You haven't had sex since last Thursday so you have an early shower and try get the kids to bed quickly in order to ignite your partner's passions and relieve some stress; or, you rent out a dvd with your partner, grab a Da Grasso pizza and haven't the slighest intention of doing anything else apart from slinking your canine teeth into your favourite 'Cztery Sery'; or, you just head out for a beer with friends cause you don't have a partner, even though you wouldn't mind one who didn't demand too much from you. It's nice to start the weekend a little early by lining your stomach with 3 pints of beer.
It helps remind your biological make up that a heavy session awaits it within the next 48 hours;
or finally, you're too old for having sex, you tend to eat your dinner in the middle of the day (unlike young folk who eat it at 9pm), you've got to catch up with ironing, the news, Radio Maryja, your mother/friends, and TRWAM's eternal playbacks of Pope John Paul's visits to Poland.
Friday: Fuck, where did that week just go? You definitely don't want to start or end your favourite day of the week by looking through a lengthy list of overweight, overcocky, dodgy scumbags who you have a funny feeling will do fuck all to earn a huge salary and piss you off every time they pop up on your TV screen or newpaper front page - and you've been slaving for a corporation all week without any recognition and for a pittance.

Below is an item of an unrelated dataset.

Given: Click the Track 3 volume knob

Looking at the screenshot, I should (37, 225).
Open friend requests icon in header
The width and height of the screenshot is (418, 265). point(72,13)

You've gone to work on your dzialka. and enjoy the fresh air, being in touch with nature. You do some fun activities with your kids and spend some much needed time in normality with your partner. You visit family and catch up with all the weekly family affairs. You go for a walk/cycle in the park. You go to a friend's house and chill out there for a few hours. You've forgotten about the stressful situations in work which have just passed and which will recommence on Monday.

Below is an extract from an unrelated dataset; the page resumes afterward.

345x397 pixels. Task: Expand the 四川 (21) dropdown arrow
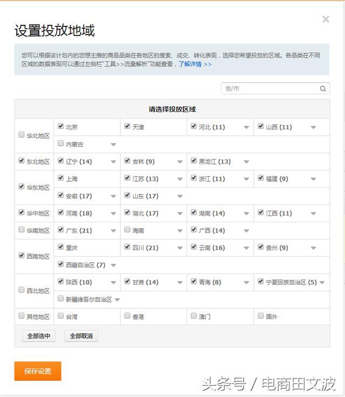180,248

Saturday is sacred. Life doesn't seem so bad after all. You don't want to hazard this rare weekly moment when all your efforts seem to be worthwhile and life, despite all it's shortcomings, appears to be full of beauty.

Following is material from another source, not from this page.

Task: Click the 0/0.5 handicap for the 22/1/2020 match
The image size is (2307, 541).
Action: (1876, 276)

Sunday: You're bored off your tits, the Saturday dream has worn off with the entrance of a hangover or the proximity of Monday.Monday, you really fucking hate Mondays. You try to escape into telly world, but as always happens there's SweetFuckAll on.
The kids are busy doing their homework, earlier today you heard the priest give a dull sermon during which you dosed off but where he appealed to you to vote. You need to stretch your legs after stuffing yourself with a big lump of beef followed by jelly and icecream.
You're also a little curious to see whether you meet anybody you know at the ballot box so you end up scraping your ass from the couch and heading towards the local station to exercise your right.
You're certain of who you are voting for, or will just decide when you look at their faces on the list - you have good instincts.
And voila (there it is!), you're a healthy democrat and active citizen.
You're full of hope for the future. At that moment you have no idea this will wear off very soon, but that doesn't matter, because you probably won't have to perform the same act for a couple of years. And when you do, you'll probably have forgotten all the good reasons you had thought up about over the years as to why the hell you are never going to vote for these bastards again!